• CONSIGNES:
**1)** Relevez toutes les espèces animales citées dans le récit de kayak de mer autour de la péninsule de Bonavista.
**2)** Poursuivez le récit de kayak de mer autour de la péninsule de Bonavista à partir de sa dernière phrase, en gardant le même ton.

Entre la fin juin et le début août 2023, nous avons navigué autour de la péninsule de Bonavista. Nos randonnées, sur une ou plusieurs journées, nous ont permis d’explorer la côte depuis Saint Brendan’s en baie de Bonavista jusqu’à Random island en baie de Trinity.
Quelques repérages à terre nous avaient révélé la beauté de ces côtes et leur potentiel à explorer en kayak de mer.
Du 5 au 8 juillet 2023 : de Trinity East à Elliston (38 milles nautiques)
Cette côte exposée à la houle de nord-est promet des conditions de navigation engagées.
La baie de Trinity est mentionnée par Bernie Howgate dans son ouvrage Around the rock in a bad mood (2006); voici ce qu’il en dit: «it was just those damn currents that local knowledge had warned me about. I had been told that the waters at the bay’s mouth could be especially dangerous if an off-shore wind picked-up. It was a place where outgoing tidal currents meet incoming atlantic swells. Those colliding forces, even under moderate conditions, could stack up waves like ruffled feathers»
Faux départ : des conditions plus musclées que prévu !
Nous quittons Trinity East le 5 juillet. La petite plage de Peace cove nous permet une mise à l’eau confortable et nous donnons nos premiers coups de pagaie à 13h00. La houle se fait déjà sentir dans la baie, mais sitôt passée la Skerwink head nous réalisons que les conditions de navigation sont plus engagées qu’attendues. Nous progressons quand même jusqu’à Fox head où finalement nous renonçons à continuer.
Nous retournons donc à Robinhood bay et dressons notre bivouac vers Devil’s cove. Cette plage de galets nous offre une vue splendide sur Skerwink et Fox heads. Un petit rorqual nous gratifie de ses allers-retours constants devant la plage.
Horse chops, au pied d’un cap impressionnant
Le lendemain, 6 juillet, la mer est calme, nous quittons le bivouac dans une ambiance humide et brumeuse. Au pied de la Skerwink head de grands bancs de capelans « roulent » (fraient) sur les plages de sables noirs grossiers. Les millions de capelans échoués ou vivants font le bonheur d’un renard roux (cross fox) ainsi que d’une loutre de rivière du Canada. Nous en ramassons à la main une poignée pour notre repas du soir.

• DONNÉES FOURNIES:
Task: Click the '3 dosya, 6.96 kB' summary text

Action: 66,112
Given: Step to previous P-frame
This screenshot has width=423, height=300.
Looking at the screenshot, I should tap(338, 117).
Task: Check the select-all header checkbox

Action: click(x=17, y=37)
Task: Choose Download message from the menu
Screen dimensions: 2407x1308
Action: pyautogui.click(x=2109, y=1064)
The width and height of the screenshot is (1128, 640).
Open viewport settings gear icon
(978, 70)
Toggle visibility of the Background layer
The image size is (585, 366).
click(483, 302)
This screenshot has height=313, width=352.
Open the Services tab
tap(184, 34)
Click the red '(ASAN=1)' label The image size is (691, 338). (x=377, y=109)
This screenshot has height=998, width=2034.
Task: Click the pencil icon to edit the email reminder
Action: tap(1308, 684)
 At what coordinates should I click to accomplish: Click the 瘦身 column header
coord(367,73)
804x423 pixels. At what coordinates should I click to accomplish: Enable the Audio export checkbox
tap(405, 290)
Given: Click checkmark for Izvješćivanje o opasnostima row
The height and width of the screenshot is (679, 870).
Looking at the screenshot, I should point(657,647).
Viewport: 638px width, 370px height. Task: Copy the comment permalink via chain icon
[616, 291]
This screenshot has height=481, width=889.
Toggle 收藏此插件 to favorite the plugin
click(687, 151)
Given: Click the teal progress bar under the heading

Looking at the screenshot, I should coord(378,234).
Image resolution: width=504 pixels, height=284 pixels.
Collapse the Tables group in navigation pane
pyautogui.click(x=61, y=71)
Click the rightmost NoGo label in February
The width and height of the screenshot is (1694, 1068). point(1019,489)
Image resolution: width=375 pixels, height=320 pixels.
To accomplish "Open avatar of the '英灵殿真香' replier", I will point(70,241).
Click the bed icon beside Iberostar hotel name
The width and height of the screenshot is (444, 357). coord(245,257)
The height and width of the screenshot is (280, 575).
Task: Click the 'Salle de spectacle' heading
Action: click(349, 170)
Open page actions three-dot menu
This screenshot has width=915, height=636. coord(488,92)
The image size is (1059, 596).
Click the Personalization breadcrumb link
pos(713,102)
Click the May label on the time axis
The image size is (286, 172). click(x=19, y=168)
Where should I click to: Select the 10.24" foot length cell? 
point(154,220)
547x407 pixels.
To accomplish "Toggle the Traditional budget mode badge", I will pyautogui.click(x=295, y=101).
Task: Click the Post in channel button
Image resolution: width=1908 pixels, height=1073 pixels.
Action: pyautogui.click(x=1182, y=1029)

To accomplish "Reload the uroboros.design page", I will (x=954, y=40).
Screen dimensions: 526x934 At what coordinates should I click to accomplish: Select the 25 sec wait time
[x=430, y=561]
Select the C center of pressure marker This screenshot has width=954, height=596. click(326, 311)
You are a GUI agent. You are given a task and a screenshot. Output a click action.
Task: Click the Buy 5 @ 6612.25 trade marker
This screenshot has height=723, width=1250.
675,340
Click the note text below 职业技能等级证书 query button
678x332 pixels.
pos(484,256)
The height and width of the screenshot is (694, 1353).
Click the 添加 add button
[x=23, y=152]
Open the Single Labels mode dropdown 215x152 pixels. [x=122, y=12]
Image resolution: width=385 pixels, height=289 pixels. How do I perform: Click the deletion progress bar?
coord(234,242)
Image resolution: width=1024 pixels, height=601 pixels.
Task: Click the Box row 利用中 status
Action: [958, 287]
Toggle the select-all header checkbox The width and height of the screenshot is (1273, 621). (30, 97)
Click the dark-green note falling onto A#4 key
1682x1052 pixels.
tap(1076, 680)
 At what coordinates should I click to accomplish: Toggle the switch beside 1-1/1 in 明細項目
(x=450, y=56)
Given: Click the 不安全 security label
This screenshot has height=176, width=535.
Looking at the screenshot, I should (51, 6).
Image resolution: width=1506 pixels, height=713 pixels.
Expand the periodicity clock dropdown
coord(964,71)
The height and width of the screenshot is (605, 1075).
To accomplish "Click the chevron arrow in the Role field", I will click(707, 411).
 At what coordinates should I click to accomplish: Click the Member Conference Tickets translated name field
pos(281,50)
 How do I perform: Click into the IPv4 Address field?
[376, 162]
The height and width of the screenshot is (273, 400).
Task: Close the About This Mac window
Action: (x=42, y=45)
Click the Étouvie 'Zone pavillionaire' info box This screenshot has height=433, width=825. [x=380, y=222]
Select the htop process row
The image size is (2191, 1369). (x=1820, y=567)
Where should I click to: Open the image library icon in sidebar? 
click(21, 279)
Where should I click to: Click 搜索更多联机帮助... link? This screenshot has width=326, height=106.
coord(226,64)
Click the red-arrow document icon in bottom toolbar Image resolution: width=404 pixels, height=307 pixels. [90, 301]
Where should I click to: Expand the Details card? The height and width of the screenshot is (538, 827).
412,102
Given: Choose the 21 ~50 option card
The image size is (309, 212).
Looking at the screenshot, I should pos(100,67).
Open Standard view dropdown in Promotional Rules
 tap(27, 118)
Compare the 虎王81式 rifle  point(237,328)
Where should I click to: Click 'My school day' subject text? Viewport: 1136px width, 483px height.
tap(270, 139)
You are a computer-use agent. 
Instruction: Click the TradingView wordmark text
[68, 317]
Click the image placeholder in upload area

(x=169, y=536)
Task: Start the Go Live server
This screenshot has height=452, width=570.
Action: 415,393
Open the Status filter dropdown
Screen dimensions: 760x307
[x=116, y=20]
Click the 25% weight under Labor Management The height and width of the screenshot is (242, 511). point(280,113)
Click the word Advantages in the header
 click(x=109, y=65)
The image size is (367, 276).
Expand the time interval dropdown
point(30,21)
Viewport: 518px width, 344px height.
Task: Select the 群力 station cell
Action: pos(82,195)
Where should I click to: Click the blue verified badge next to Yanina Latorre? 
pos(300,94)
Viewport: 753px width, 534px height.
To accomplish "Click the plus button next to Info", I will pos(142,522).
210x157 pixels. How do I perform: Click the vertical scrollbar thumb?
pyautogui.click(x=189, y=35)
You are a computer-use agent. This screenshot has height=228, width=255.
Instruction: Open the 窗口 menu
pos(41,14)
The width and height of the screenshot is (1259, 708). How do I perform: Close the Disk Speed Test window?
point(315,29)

• RÉPONSES PAR CONSIGNE:
**1)**
- un petit rorqual
- des capelans
- un renard roux (cross fox)
- une loutre de rivière du Canada

**2)**
Nous longeons les sombres falaises entre English head et Horse chops dans la brume et un petit crachin constant. Le haut des falaises n’est même pas visible. Devant le cap de Horse chops la réverbération de la houle et les courants engendrent une mer peu confortable. Seule la corne de brume du phare nous permet de le situer approximativement. Un boat tour très surpris de nous trouver là s’enquiert de la présence éventuelle d’une baleine. Le parcours est cependant égayé par la présence de nombreux pygargues (un individu tous les 500 mètres) ainsi que par l’omniprésence des mouettes tridactyles et des guillemots à miroir.
Une des rares possibilités de débarquer se présente à nous sous les cabanes de Green bay. Nous y effectuons une courte pause, froide et humide, et reprenons notre navigation vers Northern Cove.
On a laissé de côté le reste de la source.